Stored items

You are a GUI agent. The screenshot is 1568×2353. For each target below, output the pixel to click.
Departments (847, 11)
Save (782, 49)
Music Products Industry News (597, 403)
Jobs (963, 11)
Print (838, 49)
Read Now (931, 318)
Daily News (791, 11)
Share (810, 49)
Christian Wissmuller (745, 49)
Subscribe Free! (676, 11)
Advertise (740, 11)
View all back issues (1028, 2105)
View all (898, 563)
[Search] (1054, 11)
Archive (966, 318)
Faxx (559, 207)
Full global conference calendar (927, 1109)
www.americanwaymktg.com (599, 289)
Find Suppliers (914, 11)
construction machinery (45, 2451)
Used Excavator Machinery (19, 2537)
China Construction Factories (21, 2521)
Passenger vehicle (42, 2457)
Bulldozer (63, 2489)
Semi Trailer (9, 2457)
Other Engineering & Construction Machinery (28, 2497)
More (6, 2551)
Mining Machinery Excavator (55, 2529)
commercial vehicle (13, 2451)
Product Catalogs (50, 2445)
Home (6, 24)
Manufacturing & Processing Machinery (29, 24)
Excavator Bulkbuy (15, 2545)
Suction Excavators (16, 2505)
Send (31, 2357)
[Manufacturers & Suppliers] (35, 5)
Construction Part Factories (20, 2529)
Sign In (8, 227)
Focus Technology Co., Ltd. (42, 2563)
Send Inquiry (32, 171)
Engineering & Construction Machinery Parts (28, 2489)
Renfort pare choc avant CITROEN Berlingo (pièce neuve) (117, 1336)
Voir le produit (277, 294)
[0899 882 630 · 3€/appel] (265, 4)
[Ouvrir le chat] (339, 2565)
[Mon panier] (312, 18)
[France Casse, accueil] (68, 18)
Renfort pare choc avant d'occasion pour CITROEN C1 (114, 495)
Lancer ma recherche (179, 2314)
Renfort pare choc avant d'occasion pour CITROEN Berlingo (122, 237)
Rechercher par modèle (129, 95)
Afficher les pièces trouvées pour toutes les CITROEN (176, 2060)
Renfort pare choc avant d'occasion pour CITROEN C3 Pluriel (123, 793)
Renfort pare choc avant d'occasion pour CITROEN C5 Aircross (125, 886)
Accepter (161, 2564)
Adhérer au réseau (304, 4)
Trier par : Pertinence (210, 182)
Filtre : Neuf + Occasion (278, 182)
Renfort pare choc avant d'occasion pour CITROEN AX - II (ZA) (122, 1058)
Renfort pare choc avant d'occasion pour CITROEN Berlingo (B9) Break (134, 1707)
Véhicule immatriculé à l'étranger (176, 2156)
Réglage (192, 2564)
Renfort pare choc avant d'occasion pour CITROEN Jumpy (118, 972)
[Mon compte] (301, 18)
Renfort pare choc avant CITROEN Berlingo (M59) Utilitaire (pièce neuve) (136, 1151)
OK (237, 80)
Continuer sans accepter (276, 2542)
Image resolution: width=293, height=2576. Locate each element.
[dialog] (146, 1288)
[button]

EXERCISE AIM: Once you find the line with "Daily News (791, 11)" in the entries above, output it and each line after it up to and including the line with "[Mon panier] (312, 18)", and nothing else.

WRITTEN REPLY:
Daily News (791, 11)
Share (810, 49)
Christian Wissmuller (745, 49)
Subscribe Free! (676, 11)
Advertise (740, 11)
View all back issues (1028, 2105)
View all (898, 563)
[Search] (1054, 11)
Archive (966, 318)
Faxx (559, 207)
Full global conference calendar (927, 1109)
www.americanwaymktg.com (599, 289)
Find Suppliers (914, 11)
construction machinery (45, 2451)
Used Excavator Machinery (19, 2537)
China Construction Factories (21, 2521)
Passenger vehicle (42, 2457)
Bulldozer (63, 2489)
Semi Trailer (9, 2457)
Other Engineering & Construction Machinery (28, 2497)
More (6, 2551)
Mining Machinery Excavator (55, 2529)
commercial vehicle (13, 2451)
Product Catalogs (50, 2445)
Home (6, 24)
Manufacturing & Processing Machinery (29, 24)
Excavator Bulkbuy (15, 2545)
Suction Excavators (16, 2505)
Send (31, 2357)
[Manufacturers & Suppliers] (35, 5)
Construction Part Factories (20, 2529)
Sign In (8, 227)
Focus Technology Co., Ltd. (42, 2563)
Send Inquiry (32, 171)
Engineering & Construction Machinery Parts (28, 2489)
Renfort pare choc avant CITROEN Berlingo (pièce neuve) (117, 1336)
Voir le produit (277, 294)
[0899 882 630 · 3€/appel] (265, 4)
[Ouvrir le chat] (339, 2565)
[Mon panier] (312, 18)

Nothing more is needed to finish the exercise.